#### What this exercise asks
• a. Using the passage on machine grading, say whether each statement below agrees with it. Answer yes or no for each, quoting the words of the passage that settle it. (i) Students and prospective employers may trust machine-generated grades less than human grades even when the two nearly match. (ii) The passage holds that any difference between human and machine grades must come from errors by the machine. (iii) The passage sets perfect replication of human performance as the goal for grading models.
• b. Write the next part of the passage on machine grading, starting after its final sentence.

#### Source text
▼
More practically, students and prospective employers may place less trust in machine-generated grades than in human grades, even when the results are close to identical, reflecting the well-documented tendency of humans to undervalue output they believe to be generated by an LLM rather than a human (Harasta et al., 2024). In addition, some may argue that instructors are hired and paid in part to evaluate students, and thus it is ethically inappropriate for them to delegate that responsibility to machines. 26 Those who advance this critique might emphasize that law students are typically required to complete examinations without AI assistance and, at least for the foreseeable future, will present arguments to human judges rather than automated systems.
Finally, there might be a tendency to demand perfect agreement between human and machine, based on the assumption that any deviation between the two necessarily reflects errors by the machine. As discussed in Sections 3.1 and 4.3 above, however, this assumption is unfounded. Given the well-documented limitations of human graders, it is plausible that at least some of the disagreement we observe is caused by human error. Thus, even as grading models continue to improve, perfect replication of human performance should not be the goal.
▲
#### Source material
▼
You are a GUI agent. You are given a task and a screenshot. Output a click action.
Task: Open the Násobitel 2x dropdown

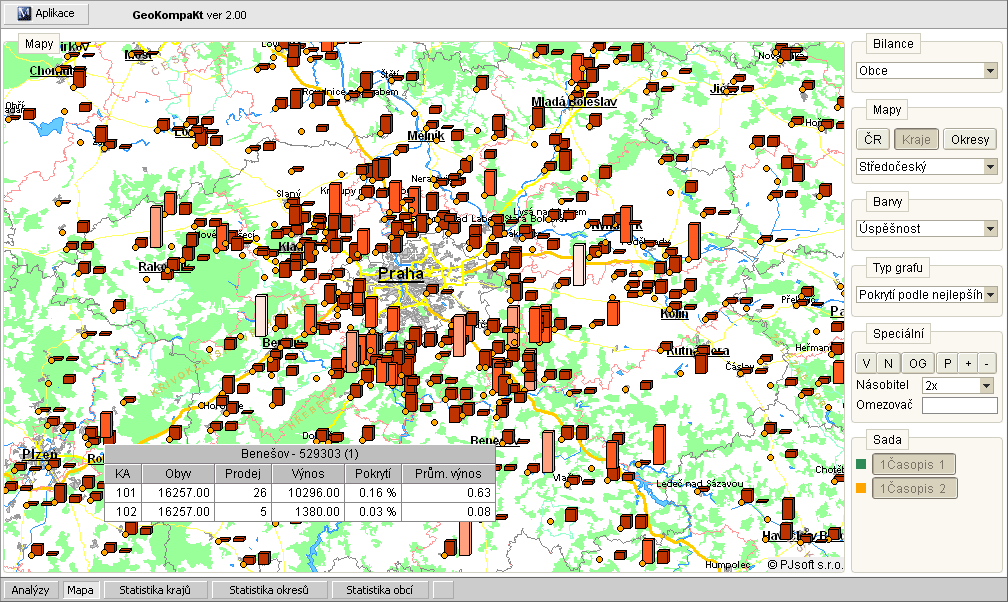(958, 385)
▲
▼
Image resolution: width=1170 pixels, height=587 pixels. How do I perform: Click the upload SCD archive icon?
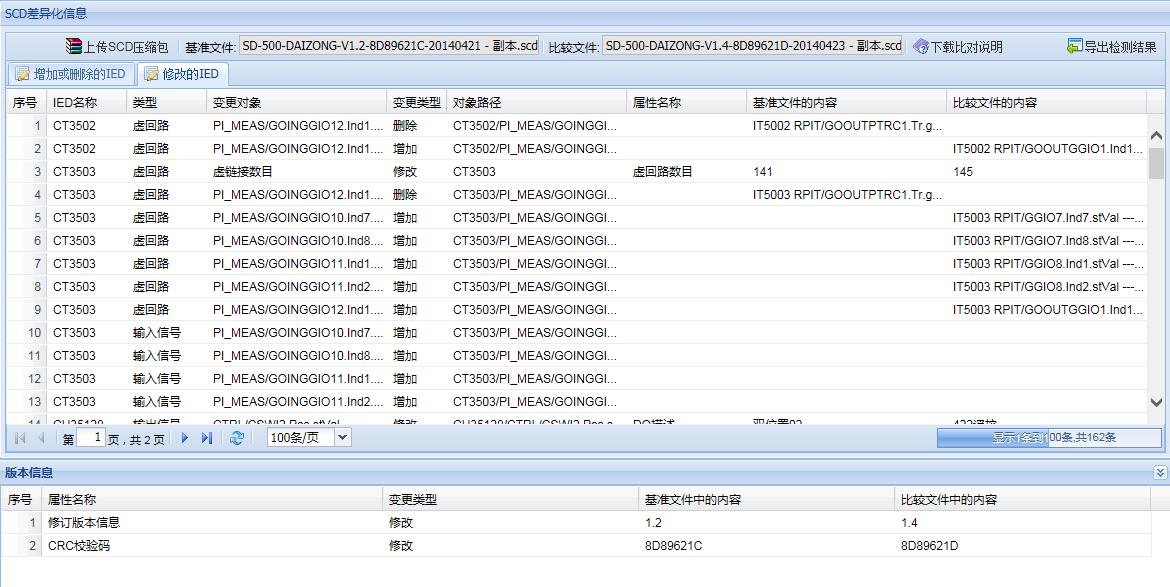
▲
▼
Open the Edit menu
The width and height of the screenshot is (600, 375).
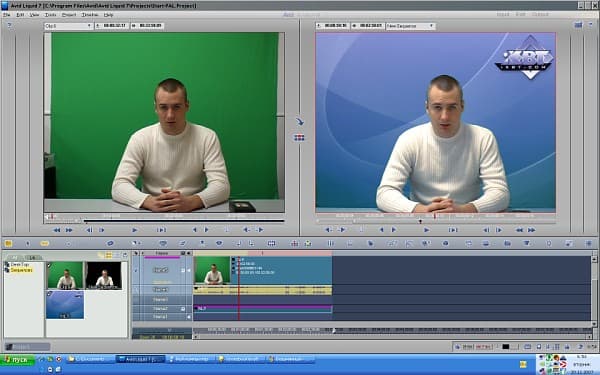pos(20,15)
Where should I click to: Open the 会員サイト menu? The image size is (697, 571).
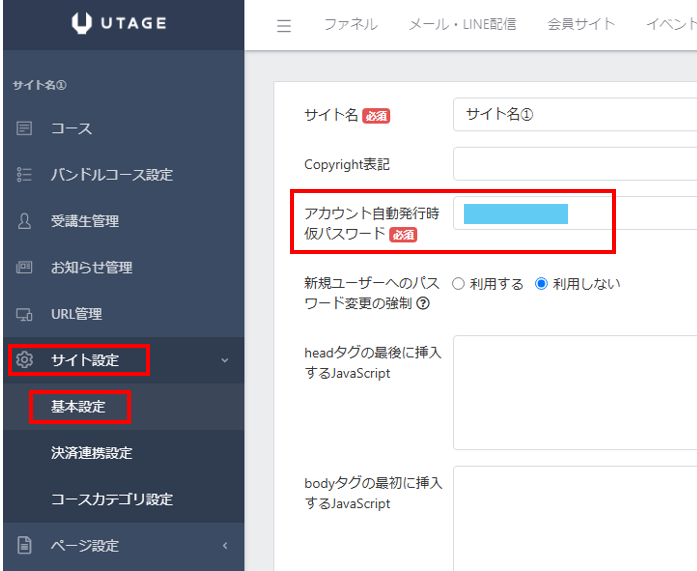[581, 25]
▲
#### Answers below
• a.
(i) Yes: "students and prospective employers may place less trust in machine-generated grades than in human grades, even when the results are close to identical"
(ii) No: "this assumption is unfounded"
(iii) No: "perfect replication of human performance should not be the goal"

• b.
Indeed, human evaluation generally suffers from several limitations that may not affect machine grading. One is inconsistency: evaluators often assign different scores to similar answers, even when they use detailed rubrics (Liew & Tan, 2024; Yang et al., 2020). Scoring inconsistencies may be especially prevalent when grading is spread over long periods or conducted under varying conditions that lead to grader fatigue (Kumar & Boulanger, 2020). These conditions are hardly uncommon in the law school context, as law school essay grading is both labor-intensive and time-consuming. Grading fatigue can likely be mitigated through breaks, but not eliminated altogether. Law school instructors often grade a substantial number of exams, each consisting of many pages, a task that can take multiple days. In fact, this problem was evident within the data we used for this experiment. Upon a manual review of the individual exams with the largest disparities between the assigned and AI grades, we identified some instances in which a human grader appeared to have made straightforward grading errors. In several cases, the human grader appears to have awarded more points than was justified under their own rubric. Given that error and inconsistency are inherent shortcomings of all human grading, such grading is a highly imperfect proxy for evaluating the true capacity of LLM grading.
Moreover, even when grading under ideal conditions, well-intentioned and expert human graders bring prior experiences, expectations, and unconscious biases to their evaluations of student exams. Essay exam scores thus reflect not only the strength of the substantive arguments in the exam answer, but also the identity of the graders and their beliefs about the student who produced them. For example, experimental evidence shows that evaluators are prone to “halo bias,” where positive impressions in one domain—such as classroom performance or even grammar and style within the exam answer—result in higher scores, although they are ostensibly irrelevant under the formal grading criteria (Malouff et al., 2014). Other studies of admissions statements showed score disparities based on race, gender, and linguistic background (Breland et al., 1999), which were not fully explained by differences in writing proficiency.
Although blind-grading practices mitigate some of these biases, they do not eliminate them. One study of English as a Foreign Language (EFL) assessments found that even with blind grading and instructor training, human raters remained inconsistent, and their judgments varied systematically depending on the perceived linguistic and cultural identity of the student. In particular, the raters penalized deviations from native language use more harshly in students they presumed to be less proficient, even when the substantive content of the essays was otherwise strong (Schaefer, 2008).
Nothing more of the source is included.